WORK TASK
Return, from the data that follows, each line that holds the word "Select".

DATASET EXTRACT
Start of Block

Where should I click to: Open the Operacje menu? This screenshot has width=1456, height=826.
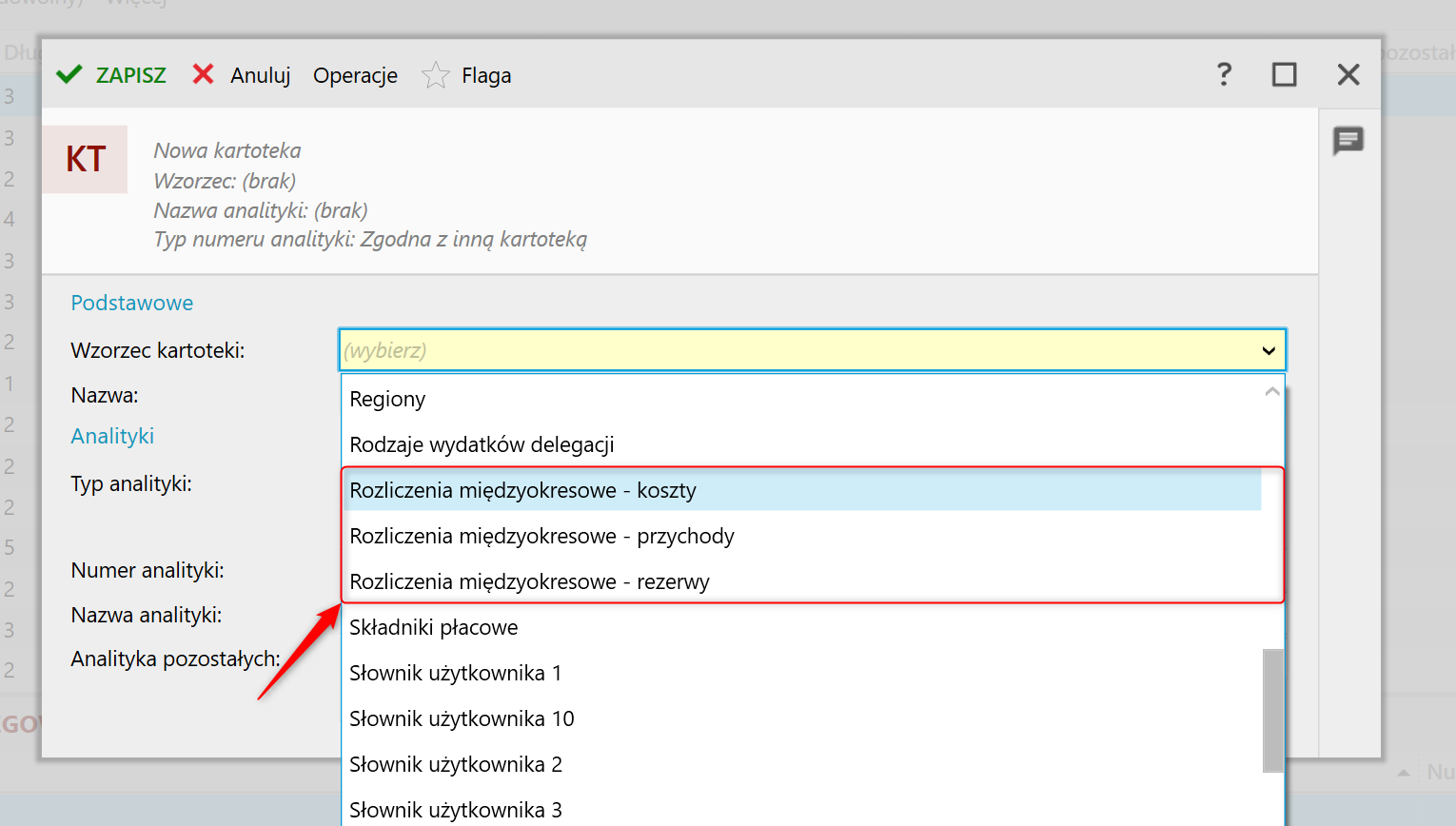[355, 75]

End of Block
Start of Block

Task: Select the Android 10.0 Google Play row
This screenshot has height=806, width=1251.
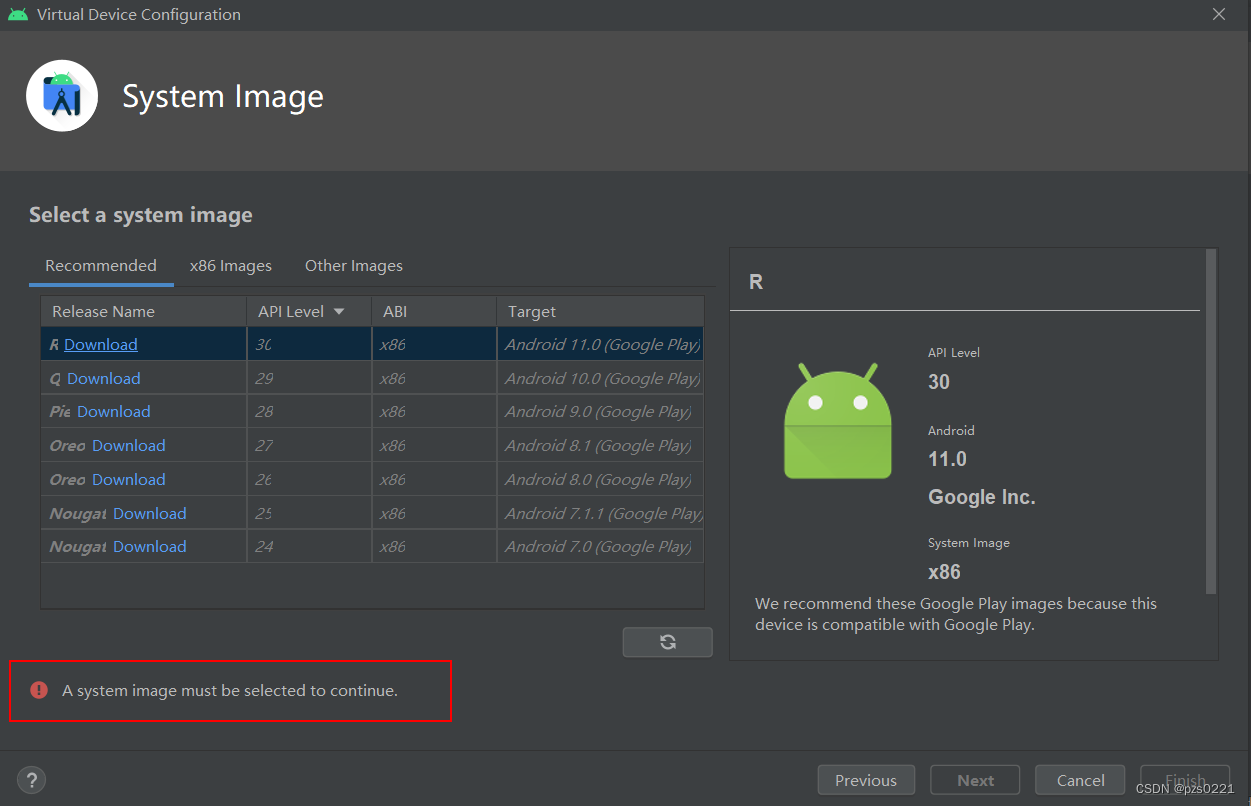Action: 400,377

End of Block
Start of Block

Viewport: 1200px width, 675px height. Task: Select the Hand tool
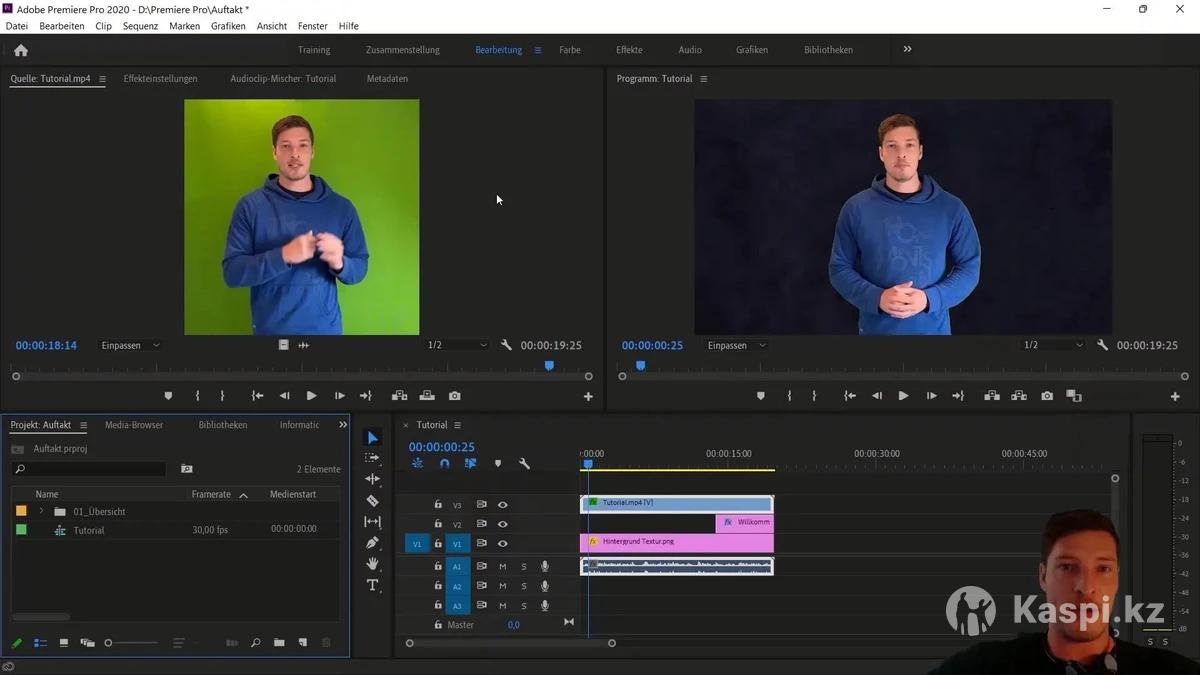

End of Block

TASK ANSWER
Task: Select the Android 10.0 Google Play row
Viewport: 1200px width, 675px height. Task: Select the Hand tool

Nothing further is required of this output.